One of the reasons this year’s Supercomputing Conference (SC) is nearing attendance records has far less to do with traditional scientific HPC and much more to do with growing interest in deep learning and machine learning.
Since the supercomputing set has pioneered many of the hardware advances required for AI (and some software and programming techniques as well), it is no surprise new interest from outside HPC is filtering in.
On the subject of pioneering HPC efforts, one of the industry’s longest-standing companies, supercomputer maker Cray, is slowly but surely beginning to reap the benefits of the need for this HPC experience for AI.
Not long ago we talked to Cray’s CTO, interconnect pioneer, Steve Scott about how traditional supercomputing can bend to the needs of deep learning at scale in a way that is affordable and usable for those less familiar with HPC systems. Since oftentimes GPU are the center of these systems for training, Scott talked about integrating these into a dense, tightly-coupled system like the company’s Storm line—a product set that is designed for HPC but does not have the Aries interconnect that powers performance for its top-of-the-line XC line of supercomputers.
It was this very integration of GPUs and overall dense performance that pushed Samsung to Cray—a notable movement at a time when most OEMs have wares on the market with the same basic components (Pascal GPUs, choice of CPU, etc.). In a statement, Samsung says that the CS Storm supercomputer will be used for “running artificial intelligence and deep learning applications at scale with very large, complex datasets” for the Samsung Strategy and Innovation Center (SSIC) with focus on connected device and vehicles.
Samsung invested in three CS Storm 500NX cabinets that have up to 8 Nvidia P100 (Pascal) accelerators per node. The companies are not revealing how many GPUs per node they selected, however, if we do the math on the top-end capabilities with 8 Pascal GPUs per node (14 nodes per rack) the peak performance of this deep learning cluster is close to 2 petaflops (even if that metric matters less for reduced or mixed precision workloads like these). Either way, this is powerful for a test cluster, which indicates Samsung has done its homework against rival systems for AI, including possibly the Pascal-based DGX appliance, among other OEM creations with similar feeds and speeds.
The software stack for deep learning has been enriched for the Storm product line as well. In addition the standard HPC libraries and tools, Samsung’s new cluster comes with several popular deep learning frameworks integrated (Caffe2 and CaffeMPI, MXNet, TensorFLow and others and standard GPU libraries including cdDNN.

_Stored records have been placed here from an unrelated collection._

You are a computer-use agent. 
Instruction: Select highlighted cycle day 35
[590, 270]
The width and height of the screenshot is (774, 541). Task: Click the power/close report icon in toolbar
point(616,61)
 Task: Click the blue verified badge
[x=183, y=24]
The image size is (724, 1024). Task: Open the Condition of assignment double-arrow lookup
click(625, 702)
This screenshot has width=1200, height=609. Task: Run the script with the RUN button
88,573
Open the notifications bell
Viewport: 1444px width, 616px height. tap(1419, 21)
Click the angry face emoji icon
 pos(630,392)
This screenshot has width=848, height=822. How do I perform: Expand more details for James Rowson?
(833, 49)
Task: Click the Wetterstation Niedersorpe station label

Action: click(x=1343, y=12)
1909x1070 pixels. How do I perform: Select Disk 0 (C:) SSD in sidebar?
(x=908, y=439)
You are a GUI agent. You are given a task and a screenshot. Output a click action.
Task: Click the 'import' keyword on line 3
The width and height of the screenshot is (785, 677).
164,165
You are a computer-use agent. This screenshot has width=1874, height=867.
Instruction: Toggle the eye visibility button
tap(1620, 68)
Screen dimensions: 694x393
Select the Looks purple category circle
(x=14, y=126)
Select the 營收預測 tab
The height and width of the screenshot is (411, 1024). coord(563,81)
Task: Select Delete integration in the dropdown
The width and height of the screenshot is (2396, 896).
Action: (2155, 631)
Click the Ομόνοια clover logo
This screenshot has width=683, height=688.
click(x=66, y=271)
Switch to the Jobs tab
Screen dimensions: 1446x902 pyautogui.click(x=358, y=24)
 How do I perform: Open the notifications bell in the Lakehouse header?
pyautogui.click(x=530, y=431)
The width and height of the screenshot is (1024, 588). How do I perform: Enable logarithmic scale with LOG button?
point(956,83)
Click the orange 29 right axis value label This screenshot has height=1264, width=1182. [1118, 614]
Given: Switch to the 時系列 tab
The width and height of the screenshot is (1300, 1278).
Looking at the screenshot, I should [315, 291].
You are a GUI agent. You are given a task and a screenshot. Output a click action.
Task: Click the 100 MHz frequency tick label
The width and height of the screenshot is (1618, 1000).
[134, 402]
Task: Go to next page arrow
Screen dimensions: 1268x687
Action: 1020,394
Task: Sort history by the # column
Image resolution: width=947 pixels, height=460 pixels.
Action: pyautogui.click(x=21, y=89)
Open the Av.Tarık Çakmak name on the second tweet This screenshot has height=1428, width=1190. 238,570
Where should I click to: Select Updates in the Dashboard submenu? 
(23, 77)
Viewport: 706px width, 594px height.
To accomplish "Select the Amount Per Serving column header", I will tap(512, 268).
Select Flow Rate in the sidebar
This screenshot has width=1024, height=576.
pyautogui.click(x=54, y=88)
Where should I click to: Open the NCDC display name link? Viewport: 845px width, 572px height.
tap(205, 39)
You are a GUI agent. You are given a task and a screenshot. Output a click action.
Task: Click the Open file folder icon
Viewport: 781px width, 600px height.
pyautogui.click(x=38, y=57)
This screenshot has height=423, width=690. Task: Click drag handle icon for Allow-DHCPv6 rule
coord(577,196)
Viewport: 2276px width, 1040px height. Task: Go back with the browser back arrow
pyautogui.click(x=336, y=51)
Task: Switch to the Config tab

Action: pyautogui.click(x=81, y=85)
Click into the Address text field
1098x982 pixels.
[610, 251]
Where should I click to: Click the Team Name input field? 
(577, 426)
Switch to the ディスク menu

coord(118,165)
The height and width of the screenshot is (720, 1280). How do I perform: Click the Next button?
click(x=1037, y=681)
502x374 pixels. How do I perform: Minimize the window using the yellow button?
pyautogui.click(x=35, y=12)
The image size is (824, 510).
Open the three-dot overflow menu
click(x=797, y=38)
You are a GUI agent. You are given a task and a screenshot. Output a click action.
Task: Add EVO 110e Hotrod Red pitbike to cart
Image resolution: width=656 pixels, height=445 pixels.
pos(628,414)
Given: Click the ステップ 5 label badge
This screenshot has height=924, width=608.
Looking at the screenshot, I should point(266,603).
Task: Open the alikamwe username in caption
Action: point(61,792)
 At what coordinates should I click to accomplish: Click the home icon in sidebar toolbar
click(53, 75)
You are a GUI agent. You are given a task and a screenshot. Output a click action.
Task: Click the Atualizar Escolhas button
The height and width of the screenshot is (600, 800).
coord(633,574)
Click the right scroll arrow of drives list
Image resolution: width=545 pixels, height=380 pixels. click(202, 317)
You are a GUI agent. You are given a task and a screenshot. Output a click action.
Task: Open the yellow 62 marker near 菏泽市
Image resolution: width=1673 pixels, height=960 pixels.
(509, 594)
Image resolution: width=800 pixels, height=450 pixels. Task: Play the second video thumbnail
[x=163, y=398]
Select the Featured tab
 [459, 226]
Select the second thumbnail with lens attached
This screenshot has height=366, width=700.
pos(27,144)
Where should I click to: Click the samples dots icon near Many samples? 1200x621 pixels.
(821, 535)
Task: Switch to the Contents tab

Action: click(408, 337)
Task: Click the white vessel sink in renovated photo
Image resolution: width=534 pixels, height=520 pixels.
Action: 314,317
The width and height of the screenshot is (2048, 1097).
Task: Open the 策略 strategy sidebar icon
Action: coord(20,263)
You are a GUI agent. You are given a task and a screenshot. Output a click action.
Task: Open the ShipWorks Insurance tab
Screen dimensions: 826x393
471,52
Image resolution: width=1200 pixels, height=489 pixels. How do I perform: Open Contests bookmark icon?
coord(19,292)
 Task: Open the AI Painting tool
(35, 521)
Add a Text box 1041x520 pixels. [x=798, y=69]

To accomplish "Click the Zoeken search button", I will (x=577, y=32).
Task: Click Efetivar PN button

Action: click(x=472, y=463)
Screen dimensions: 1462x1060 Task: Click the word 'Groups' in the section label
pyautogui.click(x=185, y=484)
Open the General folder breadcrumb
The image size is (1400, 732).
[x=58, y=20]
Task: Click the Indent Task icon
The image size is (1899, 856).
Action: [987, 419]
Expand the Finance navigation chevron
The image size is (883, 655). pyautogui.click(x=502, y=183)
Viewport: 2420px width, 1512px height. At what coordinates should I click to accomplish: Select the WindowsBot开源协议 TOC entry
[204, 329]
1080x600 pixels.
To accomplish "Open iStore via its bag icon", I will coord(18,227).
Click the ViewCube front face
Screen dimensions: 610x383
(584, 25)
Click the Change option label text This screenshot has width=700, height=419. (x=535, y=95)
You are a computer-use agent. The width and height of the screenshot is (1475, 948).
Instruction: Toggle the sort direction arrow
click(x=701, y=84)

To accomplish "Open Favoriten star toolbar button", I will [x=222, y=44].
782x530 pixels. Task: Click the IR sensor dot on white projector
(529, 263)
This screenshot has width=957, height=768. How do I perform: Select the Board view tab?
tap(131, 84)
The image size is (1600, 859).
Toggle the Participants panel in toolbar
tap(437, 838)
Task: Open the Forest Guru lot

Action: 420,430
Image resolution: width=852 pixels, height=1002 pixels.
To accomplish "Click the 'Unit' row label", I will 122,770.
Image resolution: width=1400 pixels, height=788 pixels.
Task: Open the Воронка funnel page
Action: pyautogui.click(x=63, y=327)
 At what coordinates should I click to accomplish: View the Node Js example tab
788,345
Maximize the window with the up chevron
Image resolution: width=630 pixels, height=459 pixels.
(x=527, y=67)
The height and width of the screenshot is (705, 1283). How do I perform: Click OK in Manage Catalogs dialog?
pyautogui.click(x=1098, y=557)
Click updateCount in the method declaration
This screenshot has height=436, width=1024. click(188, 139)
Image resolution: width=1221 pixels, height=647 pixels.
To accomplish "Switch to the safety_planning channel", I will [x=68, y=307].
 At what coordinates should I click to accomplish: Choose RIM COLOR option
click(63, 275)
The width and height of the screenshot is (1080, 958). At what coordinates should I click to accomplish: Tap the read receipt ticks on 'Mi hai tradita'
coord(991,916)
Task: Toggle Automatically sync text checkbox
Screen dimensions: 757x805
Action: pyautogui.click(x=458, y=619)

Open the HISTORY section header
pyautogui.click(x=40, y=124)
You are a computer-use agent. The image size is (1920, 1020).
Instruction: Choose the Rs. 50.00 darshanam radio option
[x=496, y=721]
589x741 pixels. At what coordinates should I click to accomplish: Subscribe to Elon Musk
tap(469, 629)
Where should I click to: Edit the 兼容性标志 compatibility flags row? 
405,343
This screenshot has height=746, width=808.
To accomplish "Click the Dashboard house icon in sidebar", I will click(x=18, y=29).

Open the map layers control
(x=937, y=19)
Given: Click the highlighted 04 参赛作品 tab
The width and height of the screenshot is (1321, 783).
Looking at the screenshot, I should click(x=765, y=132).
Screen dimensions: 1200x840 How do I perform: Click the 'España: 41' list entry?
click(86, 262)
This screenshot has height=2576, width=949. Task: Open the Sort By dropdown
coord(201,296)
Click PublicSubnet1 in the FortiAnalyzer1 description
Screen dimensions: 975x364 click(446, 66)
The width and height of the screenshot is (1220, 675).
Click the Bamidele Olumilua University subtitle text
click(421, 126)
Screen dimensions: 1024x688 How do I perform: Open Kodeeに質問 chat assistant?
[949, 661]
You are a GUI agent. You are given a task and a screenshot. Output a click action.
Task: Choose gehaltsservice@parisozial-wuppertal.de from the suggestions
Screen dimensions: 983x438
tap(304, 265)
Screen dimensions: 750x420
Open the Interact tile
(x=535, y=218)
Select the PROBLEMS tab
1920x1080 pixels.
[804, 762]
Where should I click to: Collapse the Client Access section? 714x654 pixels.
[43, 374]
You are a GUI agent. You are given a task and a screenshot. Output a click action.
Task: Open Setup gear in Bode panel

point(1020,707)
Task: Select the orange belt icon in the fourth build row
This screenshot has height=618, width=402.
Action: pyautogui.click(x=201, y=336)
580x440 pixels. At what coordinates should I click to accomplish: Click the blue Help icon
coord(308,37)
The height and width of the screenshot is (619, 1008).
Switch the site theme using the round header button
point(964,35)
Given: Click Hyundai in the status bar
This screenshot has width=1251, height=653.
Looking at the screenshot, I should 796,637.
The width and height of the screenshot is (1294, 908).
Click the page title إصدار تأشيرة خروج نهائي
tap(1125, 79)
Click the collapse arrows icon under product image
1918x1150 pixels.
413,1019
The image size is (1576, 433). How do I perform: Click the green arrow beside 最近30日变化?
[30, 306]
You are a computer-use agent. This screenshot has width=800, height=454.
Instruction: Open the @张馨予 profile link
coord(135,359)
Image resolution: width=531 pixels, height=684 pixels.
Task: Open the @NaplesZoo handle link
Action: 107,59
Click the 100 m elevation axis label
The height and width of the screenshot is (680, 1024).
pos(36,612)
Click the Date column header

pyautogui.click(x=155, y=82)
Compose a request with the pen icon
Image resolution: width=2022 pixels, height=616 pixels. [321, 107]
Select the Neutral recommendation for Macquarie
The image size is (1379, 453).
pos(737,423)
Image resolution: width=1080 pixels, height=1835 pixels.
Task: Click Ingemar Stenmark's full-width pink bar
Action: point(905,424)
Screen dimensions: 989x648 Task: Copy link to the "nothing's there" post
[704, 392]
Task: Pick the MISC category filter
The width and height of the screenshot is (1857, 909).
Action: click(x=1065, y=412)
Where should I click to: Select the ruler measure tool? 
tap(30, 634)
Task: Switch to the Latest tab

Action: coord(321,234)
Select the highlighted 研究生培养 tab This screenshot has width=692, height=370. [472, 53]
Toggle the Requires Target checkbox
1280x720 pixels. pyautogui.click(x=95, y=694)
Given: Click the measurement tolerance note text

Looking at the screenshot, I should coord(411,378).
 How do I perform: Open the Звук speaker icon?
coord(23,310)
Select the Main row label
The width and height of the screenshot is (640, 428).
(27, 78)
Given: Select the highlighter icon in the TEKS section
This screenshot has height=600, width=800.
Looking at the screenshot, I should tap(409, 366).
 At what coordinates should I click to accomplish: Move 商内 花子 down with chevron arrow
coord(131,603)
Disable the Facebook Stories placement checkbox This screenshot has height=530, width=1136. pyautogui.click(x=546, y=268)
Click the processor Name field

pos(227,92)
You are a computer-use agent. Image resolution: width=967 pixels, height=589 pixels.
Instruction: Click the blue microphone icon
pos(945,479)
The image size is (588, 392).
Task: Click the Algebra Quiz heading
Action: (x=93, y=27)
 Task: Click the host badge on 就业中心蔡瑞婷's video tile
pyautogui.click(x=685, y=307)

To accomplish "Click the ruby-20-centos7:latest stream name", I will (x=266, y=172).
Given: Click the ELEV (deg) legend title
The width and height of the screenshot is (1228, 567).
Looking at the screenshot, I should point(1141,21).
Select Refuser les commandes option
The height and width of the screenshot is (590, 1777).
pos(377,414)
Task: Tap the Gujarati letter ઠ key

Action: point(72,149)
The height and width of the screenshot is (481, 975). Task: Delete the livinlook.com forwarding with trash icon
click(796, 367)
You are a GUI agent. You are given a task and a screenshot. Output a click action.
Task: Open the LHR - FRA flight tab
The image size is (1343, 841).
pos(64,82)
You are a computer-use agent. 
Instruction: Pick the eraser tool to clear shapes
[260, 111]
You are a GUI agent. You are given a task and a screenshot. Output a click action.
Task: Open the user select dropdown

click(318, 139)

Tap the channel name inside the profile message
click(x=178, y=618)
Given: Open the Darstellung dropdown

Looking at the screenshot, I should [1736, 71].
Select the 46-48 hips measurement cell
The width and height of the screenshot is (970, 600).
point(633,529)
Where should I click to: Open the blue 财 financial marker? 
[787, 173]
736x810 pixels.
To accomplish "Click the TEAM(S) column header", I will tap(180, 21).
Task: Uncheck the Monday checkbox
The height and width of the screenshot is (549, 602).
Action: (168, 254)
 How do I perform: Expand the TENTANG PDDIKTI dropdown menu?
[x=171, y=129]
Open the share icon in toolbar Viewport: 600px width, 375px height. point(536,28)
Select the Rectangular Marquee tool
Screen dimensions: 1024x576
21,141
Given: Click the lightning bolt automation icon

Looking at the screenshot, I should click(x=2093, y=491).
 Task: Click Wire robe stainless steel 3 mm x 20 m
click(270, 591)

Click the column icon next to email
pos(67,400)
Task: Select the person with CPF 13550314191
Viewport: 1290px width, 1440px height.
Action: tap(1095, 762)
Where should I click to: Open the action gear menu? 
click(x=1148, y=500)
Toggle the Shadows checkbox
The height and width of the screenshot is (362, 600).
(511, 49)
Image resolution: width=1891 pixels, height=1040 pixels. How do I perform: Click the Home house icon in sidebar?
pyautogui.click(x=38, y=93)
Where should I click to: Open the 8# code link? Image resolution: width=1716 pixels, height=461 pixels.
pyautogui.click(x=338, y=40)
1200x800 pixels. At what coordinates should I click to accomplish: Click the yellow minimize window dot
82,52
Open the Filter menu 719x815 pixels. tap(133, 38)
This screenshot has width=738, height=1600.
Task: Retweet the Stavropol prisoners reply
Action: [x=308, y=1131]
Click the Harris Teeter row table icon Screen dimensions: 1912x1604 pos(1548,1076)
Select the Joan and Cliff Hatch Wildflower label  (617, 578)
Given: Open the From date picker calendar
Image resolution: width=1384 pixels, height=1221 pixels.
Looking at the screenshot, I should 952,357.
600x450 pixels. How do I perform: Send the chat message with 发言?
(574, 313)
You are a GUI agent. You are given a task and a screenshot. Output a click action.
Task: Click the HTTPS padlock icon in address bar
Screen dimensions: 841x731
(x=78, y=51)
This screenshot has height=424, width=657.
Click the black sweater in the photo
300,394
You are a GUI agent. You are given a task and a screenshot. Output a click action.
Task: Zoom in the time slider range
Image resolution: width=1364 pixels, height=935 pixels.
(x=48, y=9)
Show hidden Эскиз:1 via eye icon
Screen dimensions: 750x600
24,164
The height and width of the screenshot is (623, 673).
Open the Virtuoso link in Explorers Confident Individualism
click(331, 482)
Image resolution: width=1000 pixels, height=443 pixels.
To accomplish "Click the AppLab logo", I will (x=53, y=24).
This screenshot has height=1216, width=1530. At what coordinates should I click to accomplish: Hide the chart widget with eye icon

Back when Scott talked with us about how a Storm cluster could compete with the capabilities in a deep learning specific appliance like Nvidia’s DGX-1 while allowing flexibility to run traditional HPC and analytics workloads on the same system. ”If you look at the DGX-1 from Nvidia, you’ll see it looks a lot like our Storm blades, very much like the next generation Pascal version of the CS Storm and while we haven’t announced the follow-on to Storm, you can imagine how it might look similar,” Scott told us last year. The key difference he highlights is that while Nvidia emphasized DGX-1 beyond in single node context, with Storm, especially in the future with Pascal and Nvlink, they can put this together as a fully engineered, configured, and tested system with many nodes, each sporting eight GPUs (and perhaps more eventually). “Many of our systems on the Top 500 that are highest placed are Storms—we can scale from a single box like DGX-1 to a system with racks and racks of those, scaling up to very large aggregate systems.”
The availability of Pascal took the deep learning game to another level on the Storm, Scott said. “In Pascal with multi-GPU nodes hooked with NVlink, we expect to see a lot of applications for those; some will be distributed across GPUs so that each kernel just runs within a single GPU and others that need to just communicate data between the GPUs in a node. We will have a mix, but deep learning will be one of those that can take advantage of this.”
“At Samsung, we believe the rapid growth of data has untold potential to improve the way we live,” said John Absmeier, vice president of Smart Machines, Samsung Strategy & Innovation Center and senior vice president, Autonomous/ADAS Strategic Business Unit, HARMAN. “But first, we need to understand the technology – leveraging artificial intelligence and deep learning – that provides insights into all that data. Cray’s system helps Samsung do that development, and they even use Samsung’s own solid state drives in their system, providing fast and secure memory access. With Cray’s technology, we look forward to the progress and products our work will unlock.”